Depuis quatre ans qu'il est à la tête de cette commune de 960 habitants, à 1300 m d'altitude, aux confins du Piémont et de la France, Roberto Vaglio se creuse la tête pour savoir que faire de cette piste de 1435 m de long et de ses 19 virages qui avait coûté 110 millions d'euros. Jusqu'à ce qu'elle se retrouve soudain au coeur d'un feuilleton politico-sportif dont l'Italie a le secret.
Trois options pour 2026
Dans moins de trois ans (6-22 février 2026), le pays organise à Milan et Cortina d'Ampezzo les prochains JO d'hiver.
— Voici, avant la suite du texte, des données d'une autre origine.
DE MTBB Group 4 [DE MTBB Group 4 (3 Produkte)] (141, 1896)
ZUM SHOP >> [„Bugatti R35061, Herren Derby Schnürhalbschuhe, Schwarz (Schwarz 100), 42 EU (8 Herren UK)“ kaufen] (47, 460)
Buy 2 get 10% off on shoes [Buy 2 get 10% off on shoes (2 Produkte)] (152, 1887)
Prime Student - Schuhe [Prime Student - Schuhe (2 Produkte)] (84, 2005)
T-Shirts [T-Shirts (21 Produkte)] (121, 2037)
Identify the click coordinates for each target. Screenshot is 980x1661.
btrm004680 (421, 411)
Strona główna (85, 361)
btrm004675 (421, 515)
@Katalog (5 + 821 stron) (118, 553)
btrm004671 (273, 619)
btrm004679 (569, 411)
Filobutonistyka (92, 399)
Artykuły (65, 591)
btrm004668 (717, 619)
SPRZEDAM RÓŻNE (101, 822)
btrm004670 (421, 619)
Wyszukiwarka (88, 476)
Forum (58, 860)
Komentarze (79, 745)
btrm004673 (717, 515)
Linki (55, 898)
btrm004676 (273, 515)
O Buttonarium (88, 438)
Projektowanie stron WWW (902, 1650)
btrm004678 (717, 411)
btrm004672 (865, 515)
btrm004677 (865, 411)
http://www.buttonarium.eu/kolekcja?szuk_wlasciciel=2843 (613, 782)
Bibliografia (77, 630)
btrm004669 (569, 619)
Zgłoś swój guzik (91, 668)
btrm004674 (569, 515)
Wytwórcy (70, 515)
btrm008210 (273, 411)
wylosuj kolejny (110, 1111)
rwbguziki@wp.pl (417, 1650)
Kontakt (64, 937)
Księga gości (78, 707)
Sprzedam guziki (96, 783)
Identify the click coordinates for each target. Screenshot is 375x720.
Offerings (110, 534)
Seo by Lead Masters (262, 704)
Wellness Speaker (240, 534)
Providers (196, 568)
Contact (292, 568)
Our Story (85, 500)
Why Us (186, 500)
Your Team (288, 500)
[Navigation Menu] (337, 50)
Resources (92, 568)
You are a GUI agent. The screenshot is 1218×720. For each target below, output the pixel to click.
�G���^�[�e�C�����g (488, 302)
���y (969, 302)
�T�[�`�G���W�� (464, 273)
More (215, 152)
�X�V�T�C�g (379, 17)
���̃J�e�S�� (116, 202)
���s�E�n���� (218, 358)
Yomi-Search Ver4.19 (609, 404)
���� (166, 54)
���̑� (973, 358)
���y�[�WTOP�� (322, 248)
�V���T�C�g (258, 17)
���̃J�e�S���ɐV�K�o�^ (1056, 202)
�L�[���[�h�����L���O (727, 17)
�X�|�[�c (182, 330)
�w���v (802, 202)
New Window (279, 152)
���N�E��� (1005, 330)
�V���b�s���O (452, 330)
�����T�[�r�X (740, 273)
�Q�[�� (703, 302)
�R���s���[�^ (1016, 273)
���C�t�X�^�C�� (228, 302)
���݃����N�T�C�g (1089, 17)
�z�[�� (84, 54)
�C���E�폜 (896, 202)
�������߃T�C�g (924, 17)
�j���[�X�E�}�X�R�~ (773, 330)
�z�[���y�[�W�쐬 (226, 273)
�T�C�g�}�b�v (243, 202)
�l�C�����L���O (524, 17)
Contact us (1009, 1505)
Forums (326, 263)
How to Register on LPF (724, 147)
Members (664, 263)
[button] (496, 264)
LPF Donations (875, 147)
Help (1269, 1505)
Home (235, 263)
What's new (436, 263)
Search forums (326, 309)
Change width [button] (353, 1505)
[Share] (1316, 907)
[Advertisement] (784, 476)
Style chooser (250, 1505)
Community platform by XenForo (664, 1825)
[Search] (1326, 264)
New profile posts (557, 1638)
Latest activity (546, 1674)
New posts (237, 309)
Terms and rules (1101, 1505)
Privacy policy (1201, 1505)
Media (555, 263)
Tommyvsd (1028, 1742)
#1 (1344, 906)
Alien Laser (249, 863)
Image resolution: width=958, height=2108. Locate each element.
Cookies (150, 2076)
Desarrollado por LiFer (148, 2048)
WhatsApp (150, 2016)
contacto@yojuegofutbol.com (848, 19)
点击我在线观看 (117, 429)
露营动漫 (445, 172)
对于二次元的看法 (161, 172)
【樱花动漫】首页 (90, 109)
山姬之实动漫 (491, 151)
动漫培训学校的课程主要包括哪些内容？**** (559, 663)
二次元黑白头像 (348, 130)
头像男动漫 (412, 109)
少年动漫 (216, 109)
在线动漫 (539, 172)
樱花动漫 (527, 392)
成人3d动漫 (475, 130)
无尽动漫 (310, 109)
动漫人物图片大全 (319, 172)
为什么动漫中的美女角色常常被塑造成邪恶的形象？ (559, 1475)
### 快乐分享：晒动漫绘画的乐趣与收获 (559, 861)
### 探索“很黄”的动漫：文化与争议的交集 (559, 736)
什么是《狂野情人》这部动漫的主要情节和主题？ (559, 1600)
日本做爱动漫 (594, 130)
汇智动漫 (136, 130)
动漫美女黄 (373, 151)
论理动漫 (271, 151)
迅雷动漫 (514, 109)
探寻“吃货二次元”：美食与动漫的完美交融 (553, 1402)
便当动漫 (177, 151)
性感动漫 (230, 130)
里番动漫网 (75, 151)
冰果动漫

Et comme chaque pays organisateur de l'événement, l'Italie se casse les dents sur la question de la piste de bobsleigh et de luge, une infrastructure coûteuse à construire comme à entretenir, sans grand intérêt pour la population locale et fustigée par les associations de protection de l'environnement.
Le projet initial était d'édifier une nouvelle piste à Cortina sur le site des JO 1956, mais jugé trop dispendieux, il finit par être abandonné. Le président du Comité olympique italien annonce même il y a deux semaines en pleine session du CIO à Bombay que l'idée est désormais d'utiliser une piste déjà existante à l'étranger, comme en Suisse ou Autriche voisines.
Mais quelques jours plus tard, rétropédalage à l'issue d'une réunion convoquée par le gouvernement où les options italiennes, Cesana et Cortina, sont relancées.
«On nous a indiqué qu'il faudrait nous rendre disponibles, confirme Roberto Vaglio, parce que ces Jeux olympiques sont des Jeux olympiques italiens et il serait un peu étrange de devoir les déléguer à l'étranger, en dépensant de l'argent à l'étranger, quand nous avons la possibilité, avec un coût très limité, de remettre en service cette structure».
Quand le coût de construction d'un nouveau «centre de glisse» est estimé à 80 millions d'euros, il ne faudrait investir «que» 30 millions pour donner un coup de jeune à la piste de Cesana et reconstruire les installations de réfrigération, démantelés car elles utilisaient de l'ammoniaque pour la fabrication de la glace, une technologie abandonnée depuis.
Le comité d'organisation Milan Cortina 2026 explique à l'AFP qu'il est «dans une période d'évaluation des différentes options avec toutes les autorités concernées».
Complexe de ski en salle
A Cesana Torinese, la perspective d'accueillir des épreuves olympiques une seconde fois en vingt ans n'enthousiasme pas plus que cela. «Je ne sais pas quoi en penser, de ce projet comme de tous les autres», résume une consommatrice de l'unique bar ouvert hors-saison touristique.
Beaucoup, à en croire leur maire, étaient séduits par le «Ski Dome» : la démolition de la piste et la construction à sa place d'un complexe de ski en salle, unique en Italie, ouvert 365 jours par an, attirant des skieurs d'Italie et de France.
«C'est tout à fait réalisable et moins impactant sur l'environnement, mais il n'y avait qu'un seul problème : le coût. Cinquante millions d'euros qu'aucun d'entre nous, ni la province, ni la région, ni la commune n'a pu couvrir».
Si la piste de Cesana, à 600 km de Cortina et à 200 km de Milan, est retenue, les JO d'hiver deviendraient les plus «éclatés» géographiquement de l'histoire. Pas sûr que cette perspective ne ravisse les défenseurs locaux de l'environnement, déjà sur les dents à cause de la liaison ferroviaire Lyon-Turin, en construction non loin : «JO 2006, montagnes dévastées», ont-ils tagué sur l'un des murs de béton de la piste.